Recommended Reading and Videos
SVG Can Do That! by Sarah Drasner
A conference talk showcasing some cool SVG tricks. The most notable things to me were drag-and-drop interactions and SVG filters, a feature I haven't played with before.
The first 10 minutes of the video are just demos but it gets into more details after that.
What I Worked On by Paul Graham
This is a mini-biography by Paul Graham, one of the founders of Y Combinator. It's a long read, and I resorted to Matter's text-to-speech feature to listen while washing the dishes over a few nights.
But there's a lot of interesting content about computer history, running businesses, and the internal struggle between making money vs. following your passions. (Of course, it's less of an issue for someone as successful as Paul Graham.) This quote, in particular, stuck out:
It's not that unprestigious types of work are good per se. But when you find yourself drawn to some kind of work despite its current lack of prestige, it's a sign both that there's something real to be discovered there, and that you have the right kind of motives. Impure motives are a big danger for the ambitious. If anything is going to lead you astray, it will be the desire to impress people. So while working on things that aren't prestigious doesn't guarantee you're on the right track, it at least guarantees you're not on the most common type of wrong one.
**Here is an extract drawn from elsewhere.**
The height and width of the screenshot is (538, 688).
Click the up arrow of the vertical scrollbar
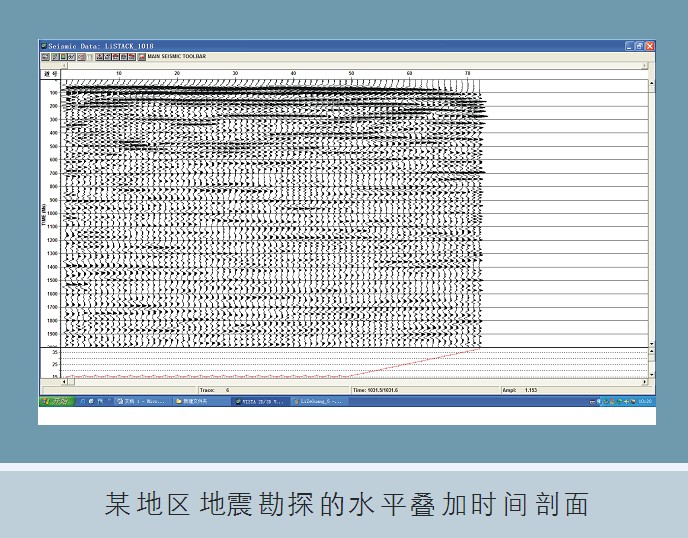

10 Years of Open-Source Visualization by Mike Bostock
Another retrospective post, this one from the creator of D3.js. A much quicker read than What I Worked On, Mike has some general advice for creating visualizations as well as reflections on creating and maintaining a wildly popular open-source project.
The only way to recognize — and then bridge — the gulf of understanding between you and people using your tool is to observe their struggles and talk to them. It’s amazing how quickly glaring flaws are revealed this way. Answering questions on Stack Overflow (or GitHub, Twitter, Slack, or wherever else) is not a selfless act of altruism; it’s a chance to learn, to find where people struggle and hear their perspective.
What I'm Working On
I finished up my Rust social card generator, got it compiled to WebAssembly, and embedded inside a Vercel serverless function to work on my blog.
Predictably, I added a lot more features and it ended up much more complex than I expected, but I'm pretty happy with the end result. I'll write a blog post about some details in the near future.